QualiTab

The first open-source framework for assessing the impact of imperfect data on tabular foundation models.

Official, actively extended codebase for the research paper Out in the Wild: Investigating the Impact of Imperfect Data on a Tabular Foundation Model (link to paper), appearing in the QDB workshop of the VLDB 2025 Conference (London, UK - September 2025).

@inproceedings{papastergios2025qualitab,
   title={Out in the Wild: Investigating the Impact of Imperfect Data on a Tabular Foundation Model},
   author={Papastergios, Vasileios and Gounaris, Anastasios},
   booktitle={14th International Workshop on Quality in Databases (QDB’25)},
   year={2025},
   month = sep, 
   url={https://www.vldb.org/2025/Workshops/VLDB-Workshops-2025/QDB/QDB25_1.pdf}
}

Note: This is an evolving codebase, actively extended to cover more models (e.g., TabICL, Mitra), more datasets (e.g., the TabArena benchmark) and even more ways to evaluate the impact of imperfect data (e.g., predictive performance and synthetic data generation).
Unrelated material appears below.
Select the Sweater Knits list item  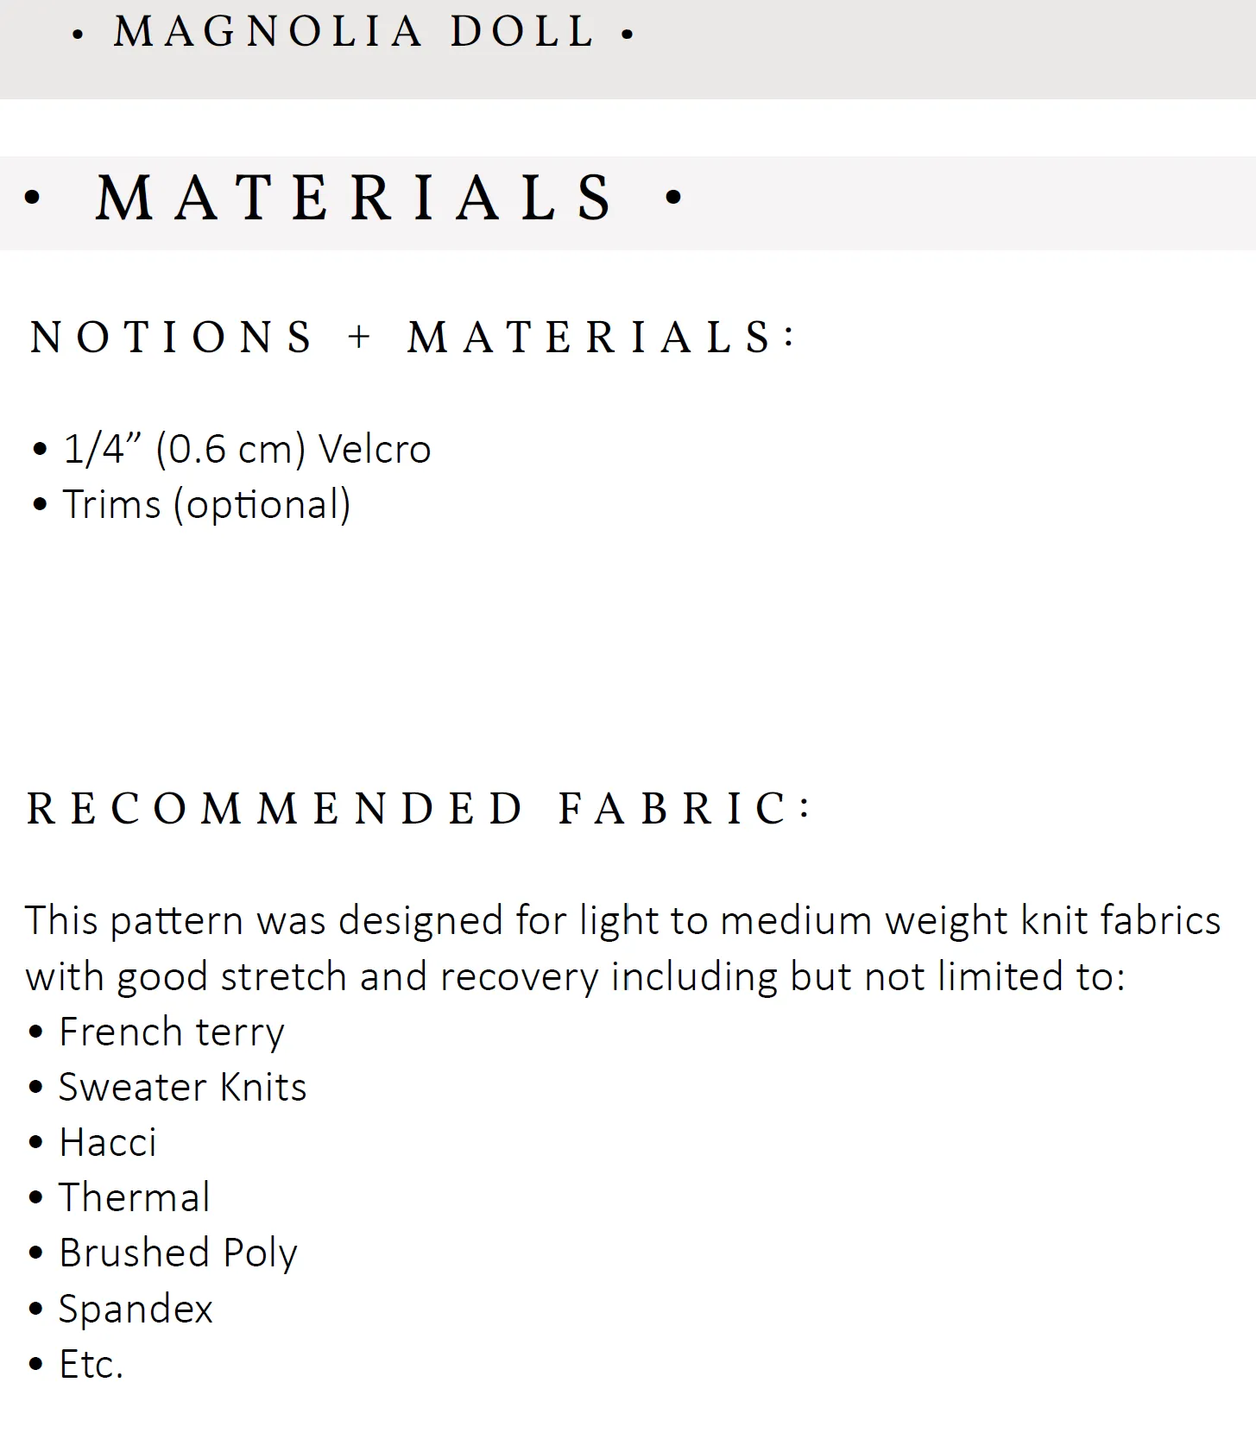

If your goal is to reproduce the exact experimental results of our QDB'25 paper, you can use the codebase snapshot identified by commit c5976ac6bf3a67a5fc77b887d9406eee3ebc3f27. Otherwise, our suggestion is to use the latest version to have access to all the latest features and improvements.

About

Deep learning models are typically evaluated on high-quality, curated benchmark datasets. But how realistic is this? Real-world datasets are often far from curated, benchmark ones. In fact, real-world data is often imperfect, containing various types of data quality issues such as missing values, outliers, and noise. These issues can significantly impact the performance of deep learning models, leading to suboptimal results in real-world applications.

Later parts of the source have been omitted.